» What you need to do:
#1 In the Goodreads scraping article, which Goodreads list did the author choose to scrape?
#2 Pick up the Goodreads scraping article after its final line and write the steps that come next.

» Provided passage:
Start of Block
Goodreads — Web Scraping

Akriti Sood
7 min readJun 30, 2022

--

A mug of coffee and my favorite novel, an ideal day for me. But deciding which novel to read is a tedious job, I always go for Goodreads for recommendation and reviewing of the novel.

Goodreads is one the world’s largest community for reviewing and recommending books. As a voracious reader, Goodreads is one of my favorite platforms.

This article will help to scrap the multiple pages from the website. I have chosen “All Time Favorite Romance Novels” URL to retrieve information, you can chose any other URL.

Introduction:

The internet has massive amount of data, to access the data web scraping is used.

Web Scraping : It is extraction of data from the websites. The information is collected and then exported into the format useful to the user.

There are various ways by which we can scrap the data:

  1. Auto Scraper

2. Selenium

3. Beautiful Soup

In this article, I am using Beautiful soup to extract the information.

Prerequisites:

I am using anaconda software to scrape the data. The prerequisites to scrape the data are:

  1. Python 3
  2. BeautifulSoup
  3. Requests
  4. Pandas

Steps used to scrap the data:

Step 1: Install and load the packages in your notebook.

pip install requests
pip install beautifulsoup4
pip install pandas
from bs4 import BeautifulSoup as bs
import requests
import pandas as pd

Step 2: Get the URL of the website you want to extract

from requests import get
url = 'https://www.goodreads.com/list/show/12362.All_Time_Favorite_Romance_Novels?page=1'
response = get(url)
print(response.text[:500])
End of Block
» Provided material:
Start of Block
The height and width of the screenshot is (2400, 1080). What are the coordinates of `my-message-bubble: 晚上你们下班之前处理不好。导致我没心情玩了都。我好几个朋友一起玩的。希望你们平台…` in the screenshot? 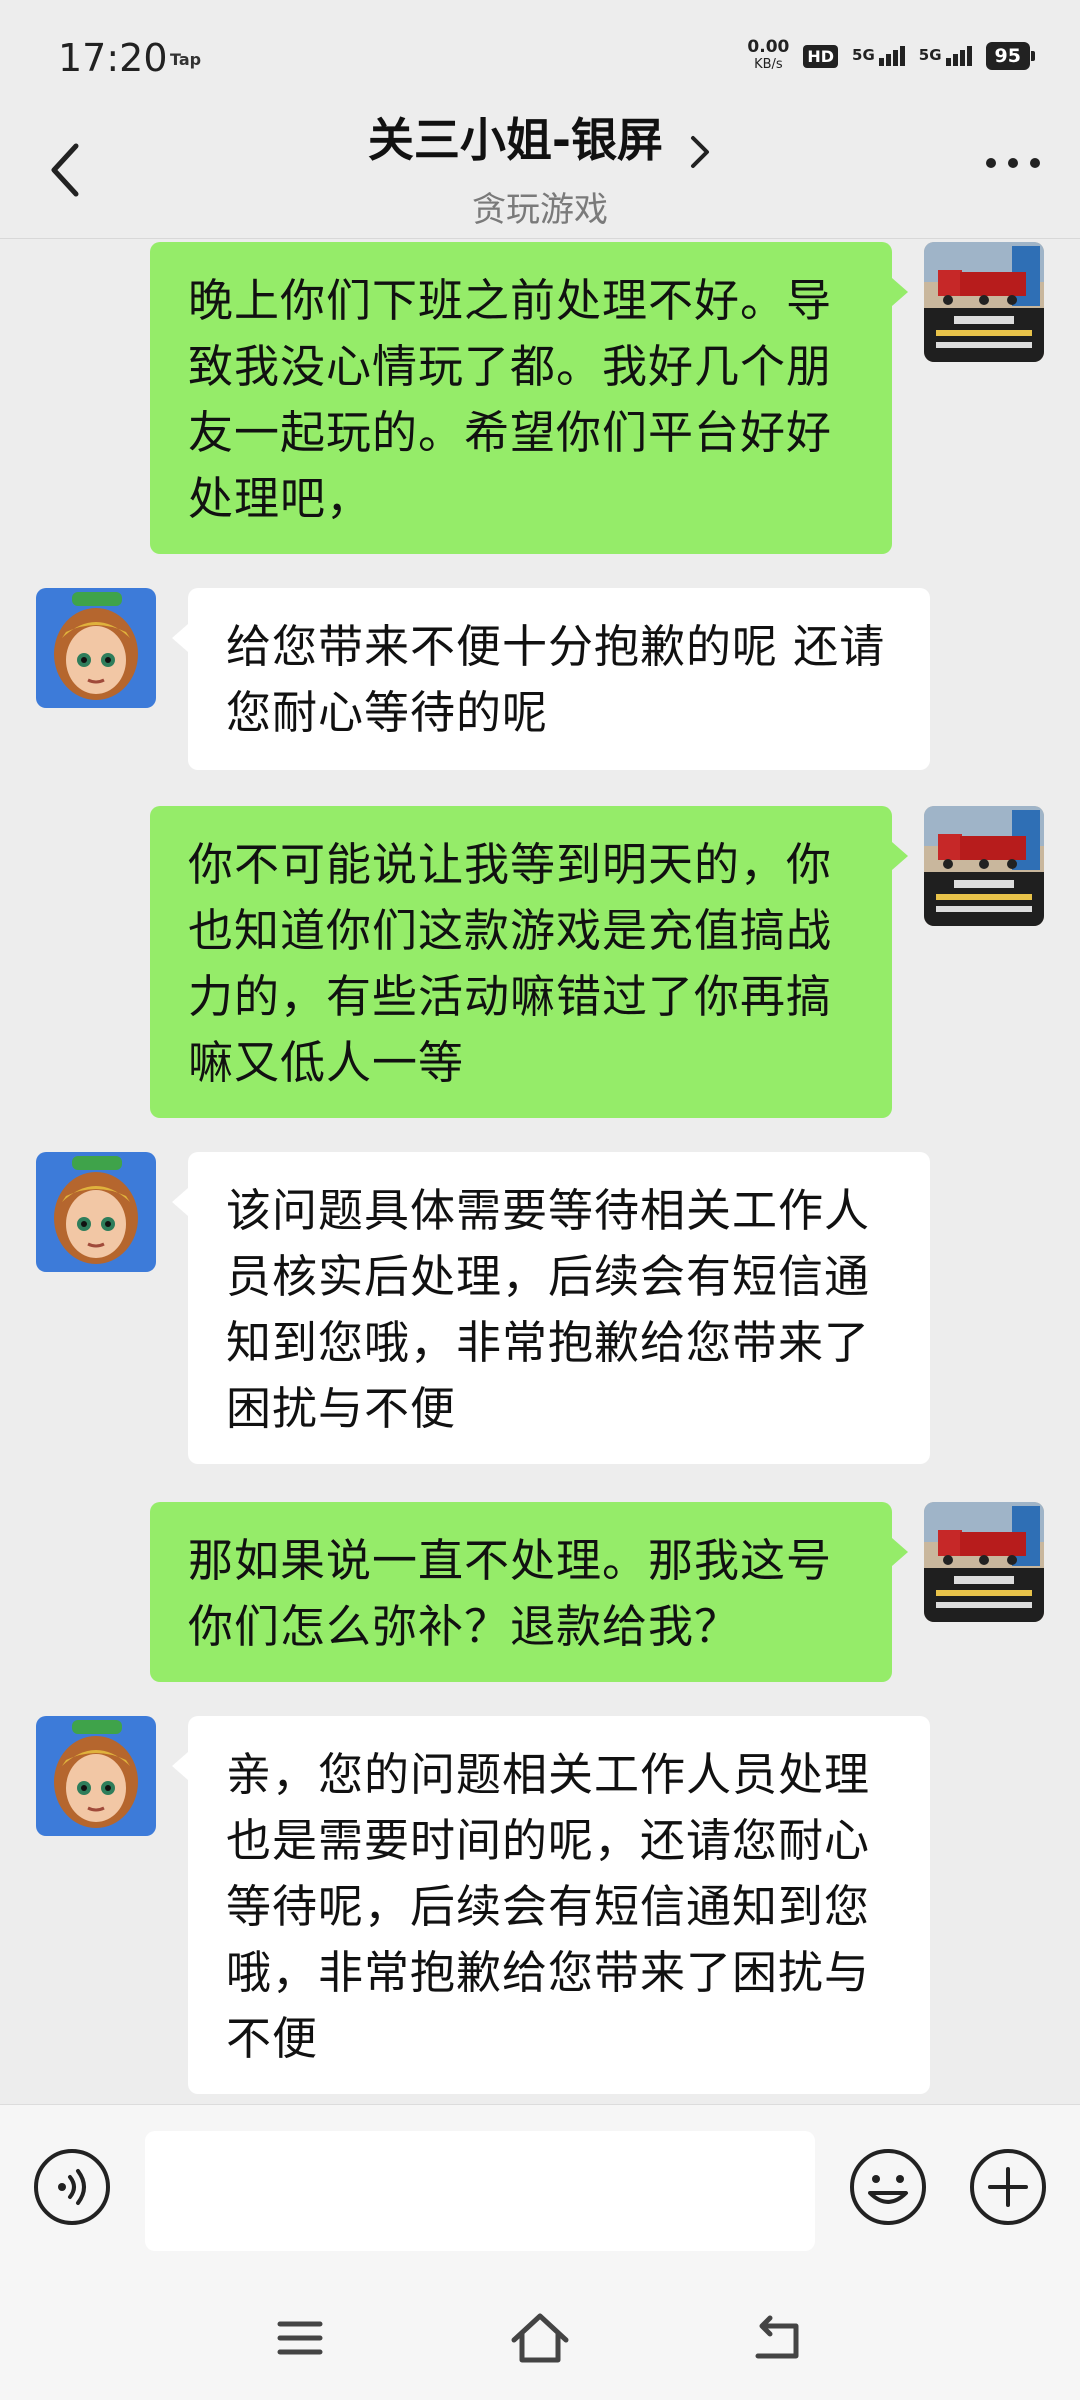 It's located at (529, 398).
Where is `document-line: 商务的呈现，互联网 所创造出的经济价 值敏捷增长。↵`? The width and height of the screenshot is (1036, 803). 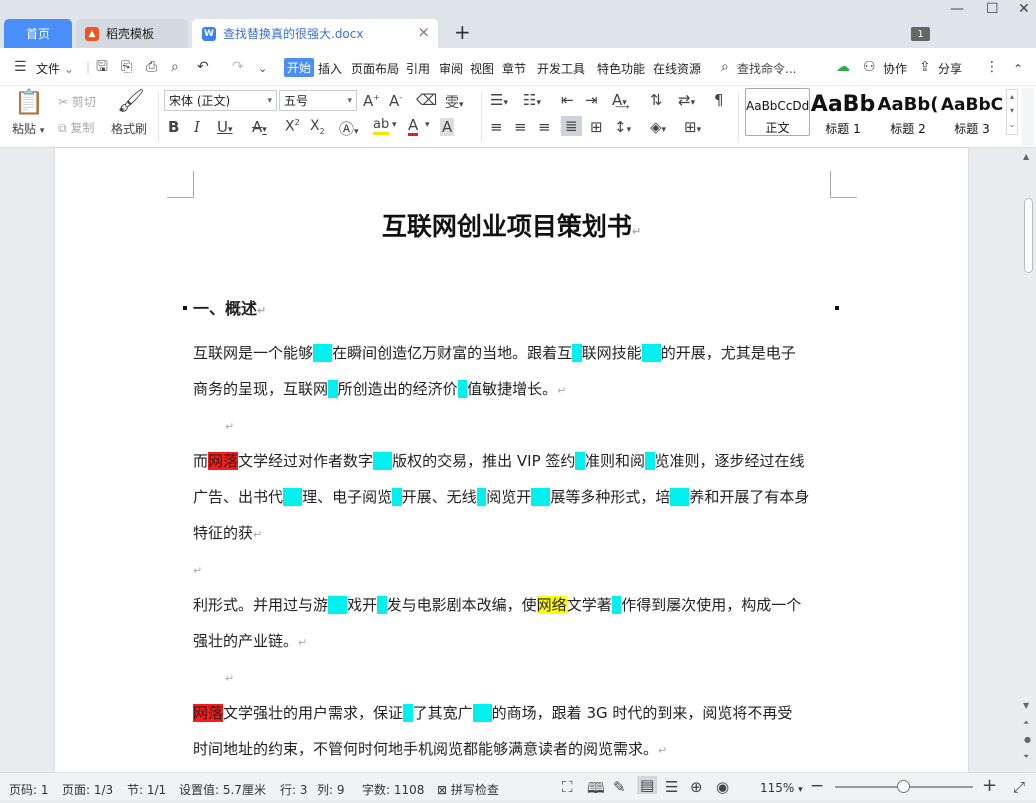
End of Block
» Your responses:
#1 The "All Time Favorite Romance Novels" list.

#2
Not all websites allow scraping of the data. Some websites uses different methods to enable scraping of the data.

As you can see the HTML code, the data can be scraped from this site.

<!DOCTYPE html>
<html class="desktop withSiteHeaderTopFullImage
">
<head>
<title>All Time Favorite Romance Novels (4933 books)</title>

<meta content='4,912 books based on 12098 votes: Pride and Prejudice by Jane Austen, Fifty Shades of Grey by E.L. James, Beautiful Disaster by Jamie McGuire, Twilight b...' name='description'>
<meta content='telephone=no' name='format-detection'>
<link href='https://www.goodreads.com/list/show/12362.All_Time_Favorite_Romance_Novels' rel='canonical'>



<sc

If you get below response, then data can’t be scraped by this method or website is restricting you to scrape the data.

<html>
<head><title>403 Forbidden</title></head>
<body>
<center><h1>403 Forbidden</h1></center>
<hr><center>openresty</center>
</body>
</html>

Step 3: First we are scraping one element from the website and according all the data will be extracted.

  1. Right click on the data you want to extract and click on Inspect.
  2. A window with HTML code will appear on the right side of the webpage.
  3. Find the container in which the data we want to extract is stored.

Example: The data extracted from Goodreads is: book title, author, ratings, votes and average score. The container which consists of all these data.

response = requests.get(url)
html = response.content
html_soup = bs(html, “html.parser”)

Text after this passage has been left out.